Once he’d done his shopping, Beau - like any self-respecting London male - would probably have fancied a sit-down and a cup of something warming while he enjoyed some me time. At this point I must ask you to risk a dizzying leap of the imagination and picture a world before Starbucks and Costa Coffee. That may be harder for modern Londoners to swallow than a scalding Americano (without milk), but I should add that this did not mean Beau could not have enjoyed a cup of coffee. Coffee houses were all the rage then, as now, and he would have been spoiled for choice.
If he craved something milky, he could have found it at another place which is still going strong today: White’s, at 37-38 St James’s Street.
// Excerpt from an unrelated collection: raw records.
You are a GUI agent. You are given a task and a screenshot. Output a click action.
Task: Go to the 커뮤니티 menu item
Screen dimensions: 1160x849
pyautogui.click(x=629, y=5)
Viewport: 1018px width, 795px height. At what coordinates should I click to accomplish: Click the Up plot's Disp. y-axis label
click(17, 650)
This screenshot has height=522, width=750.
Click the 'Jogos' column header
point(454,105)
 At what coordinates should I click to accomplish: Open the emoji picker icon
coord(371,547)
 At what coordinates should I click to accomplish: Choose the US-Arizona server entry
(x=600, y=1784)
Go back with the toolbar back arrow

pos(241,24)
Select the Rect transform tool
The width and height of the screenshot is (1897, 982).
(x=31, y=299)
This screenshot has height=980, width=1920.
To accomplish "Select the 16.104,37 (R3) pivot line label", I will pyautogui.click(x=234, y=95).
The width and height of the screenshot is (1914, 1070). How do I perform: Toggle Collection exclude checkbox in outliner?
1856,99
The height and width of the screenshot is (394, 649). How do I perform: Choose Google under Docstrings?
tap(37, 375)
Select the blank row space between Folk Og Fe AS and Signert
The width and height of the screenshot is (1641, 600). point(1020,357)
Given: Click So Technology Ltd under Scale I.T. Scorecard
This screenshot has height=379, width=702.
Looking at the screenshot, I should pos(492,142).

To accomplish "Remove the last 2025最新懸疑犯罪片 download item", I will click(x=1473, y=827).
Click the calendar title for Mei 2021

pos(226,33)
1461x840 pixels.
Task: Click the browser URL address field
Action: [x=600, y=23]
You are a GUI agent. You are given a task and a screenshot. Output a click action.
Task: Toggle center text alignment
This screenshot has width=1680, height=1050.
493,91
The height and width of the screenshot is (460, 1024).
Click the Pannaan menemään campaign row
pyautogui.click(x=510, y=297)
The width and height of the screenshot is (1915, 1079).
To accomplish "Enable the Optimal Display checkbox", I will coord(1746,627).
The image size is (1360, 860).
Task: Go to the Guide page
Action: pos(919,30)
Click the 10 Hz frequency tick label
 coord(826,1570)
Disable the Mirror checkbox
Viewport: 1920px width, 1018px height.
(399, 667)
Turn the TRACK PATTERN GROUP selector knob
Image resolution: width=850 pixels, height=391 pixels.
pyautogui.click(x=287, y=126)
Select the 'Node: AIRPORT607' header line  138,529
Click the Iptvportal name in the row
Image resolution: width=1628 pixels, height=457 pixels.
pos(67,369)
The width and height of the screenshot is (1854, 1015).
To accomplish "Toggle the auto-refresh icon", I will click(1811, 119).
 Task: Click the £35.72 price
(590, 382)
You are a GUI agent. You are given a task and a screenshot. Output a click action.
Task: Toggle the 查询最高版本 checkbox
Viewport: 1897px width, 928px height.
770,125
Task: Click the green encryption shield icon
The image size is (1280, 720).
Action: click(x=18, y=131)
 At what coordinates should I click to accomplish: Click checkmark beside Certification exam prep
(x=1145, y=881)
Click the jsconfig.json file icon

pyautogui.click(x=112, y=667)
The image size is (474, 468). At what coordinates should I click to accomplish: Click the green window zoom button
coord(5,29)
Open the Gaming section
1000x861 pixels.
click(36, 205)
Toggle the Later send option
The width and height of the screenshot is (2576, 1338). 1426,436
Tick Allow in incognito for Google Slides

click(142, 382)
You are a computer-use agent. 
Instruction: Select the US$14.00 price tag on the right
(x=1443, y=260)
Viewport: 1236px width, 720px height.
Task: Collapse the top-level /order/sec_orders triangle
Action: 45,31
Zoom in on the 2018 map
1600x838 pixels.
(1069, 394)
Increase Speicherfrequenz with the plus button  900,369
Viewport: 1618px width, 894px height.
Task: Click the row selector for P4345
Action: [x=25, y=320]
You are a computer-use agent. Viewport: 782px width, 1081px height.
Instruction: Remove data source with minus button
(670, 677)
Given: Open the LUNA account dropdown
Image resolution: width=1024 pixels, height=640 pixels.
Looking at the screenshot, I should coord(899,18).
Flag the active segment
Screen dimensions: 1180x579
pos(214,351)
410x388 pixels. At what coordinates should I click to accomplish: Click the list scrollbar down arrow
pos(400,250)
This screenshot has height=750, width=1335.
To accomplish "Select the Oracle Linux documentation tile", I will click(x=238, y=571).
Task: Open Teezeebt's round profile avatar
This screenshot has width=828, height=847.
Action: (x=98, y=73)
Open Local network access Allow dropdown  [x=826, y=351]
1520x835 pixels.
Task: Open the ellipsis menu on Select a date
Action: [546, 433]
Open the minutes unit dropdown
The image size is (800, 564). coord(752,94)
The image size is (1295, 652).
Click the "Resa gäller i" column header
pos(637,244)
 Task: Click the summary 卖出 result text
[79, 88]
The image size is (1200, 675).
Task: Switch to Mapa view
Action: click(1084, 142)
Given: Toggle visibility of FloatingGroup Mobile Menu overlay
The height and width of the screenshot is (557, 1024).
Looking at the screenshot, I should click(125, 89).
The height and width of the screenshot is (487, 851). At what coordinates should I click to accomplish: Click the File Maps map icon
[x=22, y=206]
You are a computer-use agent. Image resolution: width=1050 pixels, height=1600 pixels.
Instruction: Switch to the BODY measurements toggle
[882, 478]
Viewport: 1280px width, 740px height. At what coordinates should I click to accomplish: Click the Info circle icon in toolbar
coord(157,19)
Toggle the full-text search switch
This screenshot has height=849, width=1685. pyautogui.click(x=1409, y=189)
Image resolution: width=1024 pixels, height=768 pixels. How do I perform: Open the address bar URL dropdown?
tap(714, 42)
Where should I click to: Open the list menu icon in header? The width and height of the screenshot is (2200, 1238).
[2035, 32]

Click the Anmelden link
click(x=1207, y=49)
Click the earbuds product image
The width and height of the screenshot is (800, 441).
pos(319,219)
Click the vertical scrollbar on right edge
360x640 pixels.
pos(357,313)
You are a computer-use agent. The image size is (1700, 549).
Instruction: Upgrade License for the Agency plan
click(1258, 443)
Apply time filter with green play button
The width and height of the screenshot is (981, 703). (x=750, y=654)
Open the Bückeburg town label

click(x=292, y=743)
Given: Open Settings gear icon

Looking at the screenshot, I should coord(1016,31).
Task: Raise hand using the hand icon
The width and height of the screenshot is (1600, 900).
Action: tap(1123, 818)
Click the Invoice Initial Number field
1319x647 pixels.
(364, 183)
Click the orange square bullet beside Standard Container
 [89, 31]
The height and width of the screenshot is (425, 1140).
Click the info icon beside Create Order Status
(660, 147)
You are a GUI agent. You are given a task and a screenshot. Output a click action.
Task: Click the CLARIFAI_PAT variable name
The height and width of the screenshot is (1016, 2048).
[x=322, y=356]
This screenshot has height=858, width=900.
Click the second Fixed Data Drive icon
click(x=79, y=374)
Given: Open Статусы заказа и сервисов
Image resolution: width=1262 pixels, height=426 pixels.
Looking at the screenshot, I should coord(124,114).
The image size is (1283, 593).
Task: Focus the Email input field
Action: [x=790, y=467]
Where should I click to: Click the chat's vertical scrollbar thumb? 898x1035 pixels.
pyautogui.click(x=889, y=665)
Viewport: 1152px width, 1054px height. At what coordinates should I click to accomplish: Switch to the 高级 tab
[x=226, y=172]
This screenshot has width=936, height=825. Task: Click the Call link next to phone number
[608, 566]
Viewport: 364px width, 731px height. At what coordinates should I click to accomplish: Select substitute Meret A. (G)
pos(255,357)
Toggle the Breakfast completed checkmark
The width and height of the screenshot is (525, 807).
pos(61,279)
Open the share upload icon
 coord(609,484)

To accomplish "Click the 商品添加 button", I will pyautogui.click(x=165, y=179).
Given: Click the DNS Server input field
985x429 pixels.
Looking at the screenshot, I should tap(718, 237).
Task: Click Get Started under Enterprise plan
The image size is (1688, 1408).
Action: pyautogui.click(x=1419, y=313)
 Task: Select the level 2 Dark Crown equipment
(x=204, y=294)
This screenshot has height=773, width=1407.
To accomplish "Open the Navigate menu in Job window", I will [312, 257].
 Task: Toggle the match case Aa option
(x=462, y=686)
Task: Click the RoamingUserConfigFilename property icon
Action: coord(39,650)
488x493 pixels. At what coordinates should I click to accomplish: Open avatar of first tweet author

These days White’s is known as Britain’s oldest and most prestigious gentlemen’s club, a status which it has somehow managed to cling on to despite the fact that it does not boast me among its membership. But it started life in the 1690s as a chocolate house, at a time when drinking chocolate - a rare luxury which only the rich could afford - was the latest craze to hit London. Back then it was known as Mrs White’s Chocolate House and was based not at its current address, but on nearby Chesterfield Street, a five-minute stroll to the north. If you’re wondering who Mrs White was, the answer is that she didn’t actually exist: this quintessentially English establishment was founded by an Italian called Francesco Bianco. My grasp of Italian may not stretch to Dante in the original, but I think I can follow the logic that leads from Bianco to White. I hope Francesco didn’t break the bank for that piece of rebranding advice.